I have become an environment that is available, I am living my life in such a way that some people come up to me at an airport, and they say, "You know I’ve been watching you, and there’s some quality about you; could we have a cup of tea?" or something like that, and then I’d know it’s really "out there"; it’s really working; and what I find is that if I just am what I am, when people are ready they will ask, and now I really wait for people to ask. I don’t come on to people, I don’t like to teach where I’m not invited to teach - Allen Ginsberg and I used to have big dialogues, because he always went in, and he’d Om in the middle of the Chicago riots, you know, and the police would be beating him on the head, and he’d be going Om, Om, Om, and I’d say, “I only want to go with people who want to hear what I have to say."

I’m learning how to play that as close to the edge as I can now, but in general, I’m saying you don’t come on to other people about spiritual issues, you keep your own council, but you’re available, and when they ask, you share and you create environments where they could, if they wanted, hear it by having the books around, the tapes, the music, the opportunity.

I mean, when a family meditates genuinely, when parents meditate, the kids will say, "I don’t want to do that," but they’ll come up to the door, and they’ll look in, and then they’ll walk away, and then they’ll come in, and sometimes they’ll sort of hang out for a little while, and then years later, that "stuff" starts to pay off incredibly.

I think you can force people to mimic stuff, but I don’t think you can force their hearts, I don’t think you can force the human heart. "The human heart," as Meher Baba says, “What we’re selling is catchy, it goes from one heart to another.”  When I watch Jai singing the Chalisa, you can feel that he’s not doing it for you; it’s between him and God, and then you feel it, you just trust what his purity is, and then it allows you to sort of tune in yourself to what that’s about.
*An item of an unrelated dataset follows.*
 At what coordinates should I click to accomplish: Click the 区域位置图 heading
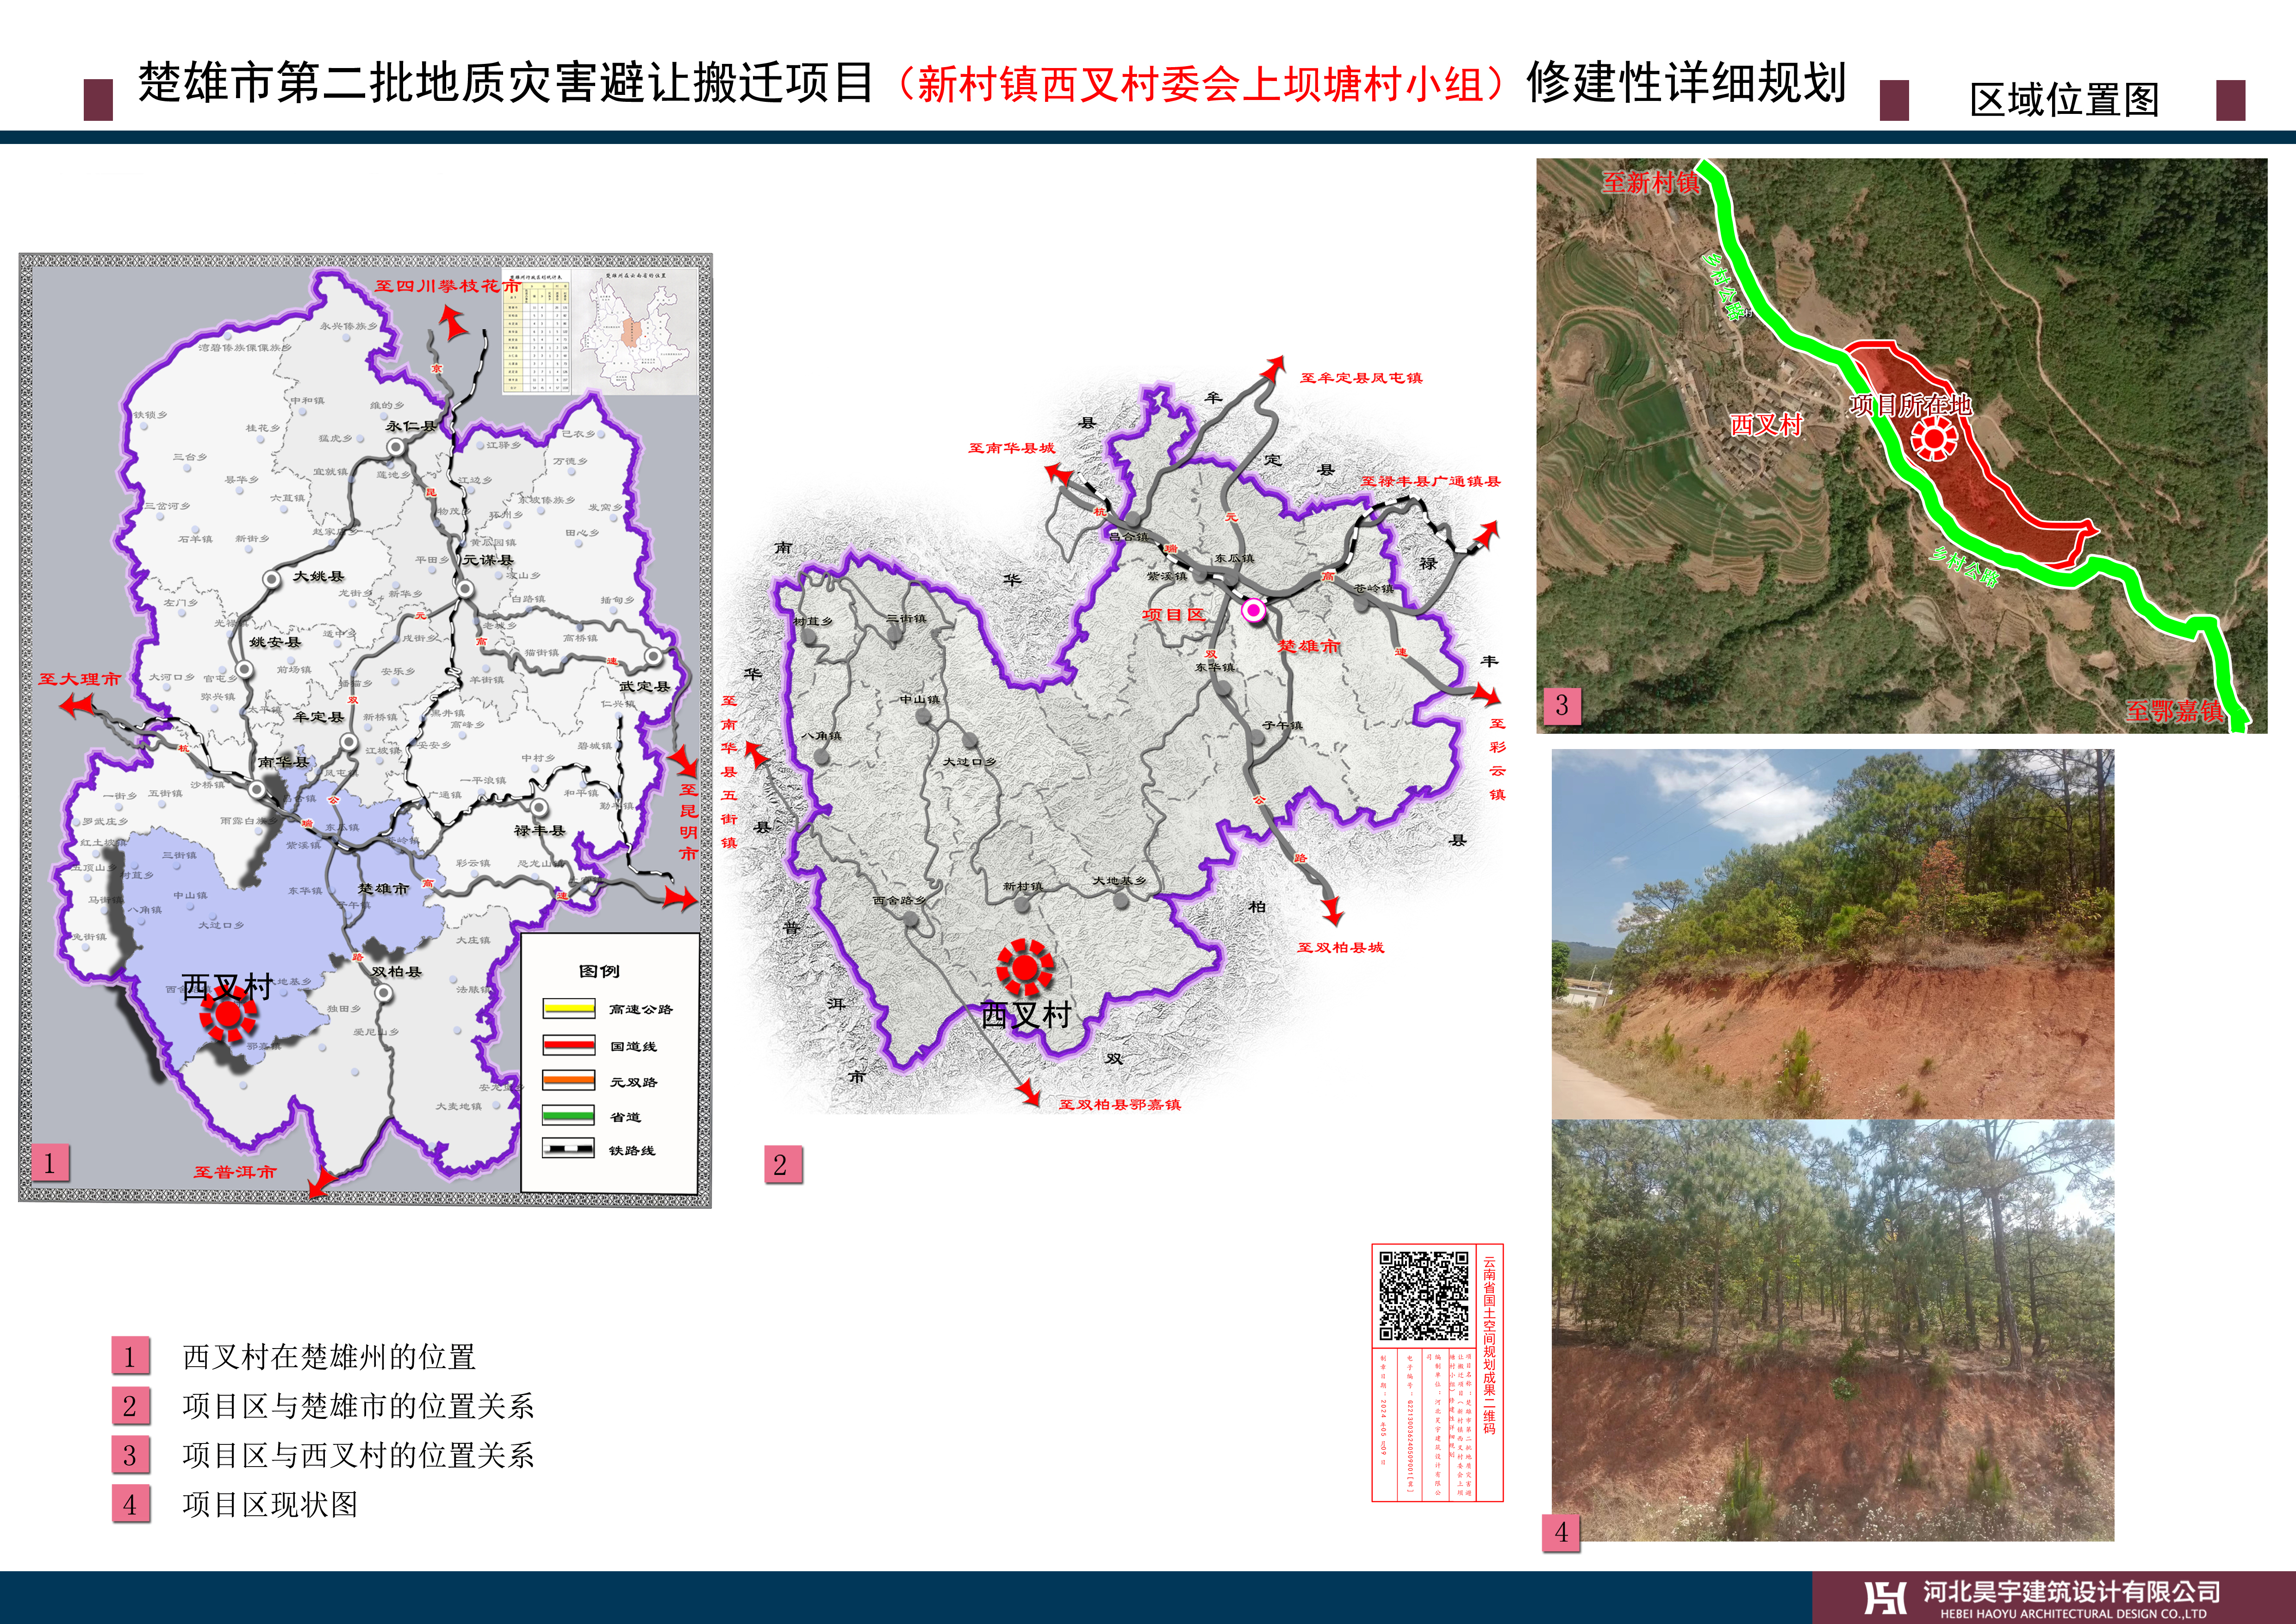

- Ram Dass, from Listening Heart Summer Retreats, 1989

2 thoughts on “Helping Others to Spiritually Awaken”

  1. The universe answered my question through this article as I was confused as to whether I should interfere and help someone else(especially my family members) awaken. I completely resonated with this article and I’m so grateful too.

    Reply
  2. if what you say is true like this, ‘And after a while, you come to appreciate that what you can offer another human being is to work on yourself to be a statement of what it is you have found in the way you live your life, and one of the things you have found or will find is the ability to appreciate what is, as it is, in equanimity and compassion and love that isn’t conditional; that is, you don’t love a person more because they are happier the way you think they should be.’
    then why is my wife after 20 years together and going through this spiritual awakening separating from me and hurting me so much? how is that making things better? This is making it hard to believe in all of this.